MacSyFinder implementation overview

MacSyFinder is implemented with an object-oriented architecture. The objects are described in the current API documentation. An overview of the main classes used to model the systems to be detected is provided below.

digraph system_overview {
"System" -> "Gene" -> "Homolog";
"Gene" -> "System";
"Homolog" -> "Gene";
"Gene" -> "Analog";
"Analog" -> "Gene";
"Gene" -> "Profile";
"Gene" -> "HMMReport" -> "Hit";
"Hit" -> "Gene";
"Hit" -> "System";
"Profile" -> "HMMReport";
}

The “System” class models the systems to detect and contains a list of instances of the “Gene” class, which models each component of a given System. The “Homolog” and “Analog” classes encapsulate a “Gene” and model respectively relationships of homology and analogy between components.

A “Gene” represents a component from the System and refers to an instance of the “Profile” object that corresponds to an hidden Markov model protein profile (used for sequence similarity search with the Hmmer program).

The “Config” class (see the Configuration API) handles the program parameters, including Hmmer search parameters, and the set of sequences to query (represented by the “Database” object).

The “Database” stores information on the dataset, including necessary information to detect systems in both linear and circular chromosomes (see the Database API).

A set of parsers and object factories are used to fill the objects from command-line and input files (i.e. the optional configuration file and the XML files describing the systems), and to ensure their uniqueness and integrity.

Once these objects are initialized and the detection is launched, Hmmer is executed on the sequences of the database (optionally in parallel) with a unique list of profiles corresponding to the systems to detect. Subsequently, Hmmer output files are parsed, and selected hits (given the search parameters provided) are used to fill “Hits” objects, which contain information for the detection of the systems.

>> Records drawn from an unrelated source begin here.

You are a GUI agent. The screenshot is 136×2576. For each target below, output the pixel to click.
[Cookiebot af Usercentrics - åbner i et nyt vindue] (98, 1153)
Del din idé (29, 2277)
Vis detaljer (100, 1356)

During the treatment of the “Hits” for “Systems” detection, the occurrences of the systems (“SystemOccurence” objects) are filled, and the decision rules associated with the systems (quorum and co-localization in the case of an “ordered” dataset) are applied. See the following sections for more details on above objects.

The System object

The System object represents a macromolecular system to detect. It is defined via a definition file in XML stored in a dedicated location that can be specified via the configuration file, or the command-line (-d parameter). See The XML hierarchy for more details on the XML grammar.

An object SystemParser is used to build a system object from its XML definition file.

A system is named after the file name of its XML definition. A system has an attribute inter_gene_max_space which is an integer, and three kind of components are listed in function of their presence in the system:

  • The genes that must be present in the genome to define this system (“mandatory”).
  • The genes that can be present, but do not have to be found in every case (“accessory”).
  • The genes that must not be present in the system (“forbidden”).

Note

a complete description of macromolecular systems modelling is available in the section Macromolecular systems definition

The Gene object

The Gene object represents genes encoding the protein components of a System. Each Gene points out its System of origin (macsypy.system.System). A Gene must have a correponding HMM protein profile. These profiles are represented by Profile objects (macsypy.gene.Profile), and must be named after the gene name. For instance, the gene gspD will correspond to the “gspD.hmm” profile file. See The Profile object). A Gene has several properties described in the Gene API.

A Gene may have Homologs or Analogs. An “Homolog” (resp. “Analog”) object encapsulates a Gene and has a reference to the Gene it is homolog (resp. “analog”) to. See the Homolog API and Analog API for more details.

Warning

To optimize computation and to avoid concurrency problems when we search several systems, each gene must be instanciated only once, and stored in a “gene_bank”. gene_bank is a macsypy.gene.GeneBank object. The gene_bank and system_bank are filled by the system_parser (macsypy.system_parser.SystemParser)

The Profile object

Each “Gene” component corresponds to a “Profile”. The “Profile” object is used for the search of the gene with Hmmer. Thus, a “Profile” must match a HMM file, which name is based on the profile name. For instance, the gspG gene has the corresponding “gspG.hmm” profile file provided at a dedicated location.

Reporting Hmmer search results

A “HMMReport” (macsypy.report.HMMReport) object represents the results of a Hmmer program search on the input dataset with a hidden Markov model protein profile. This object has methods to extract and build “Hits” that are then analyzed for systems assessment.

It analyses Hmmer raw outputs, and applies filters on the matches (according to Hmmer options). See Hmmer results outputs for details on the resulting output files. For profile matches selected with the filtering parameters, “Hit” objects are built (see the Hit API).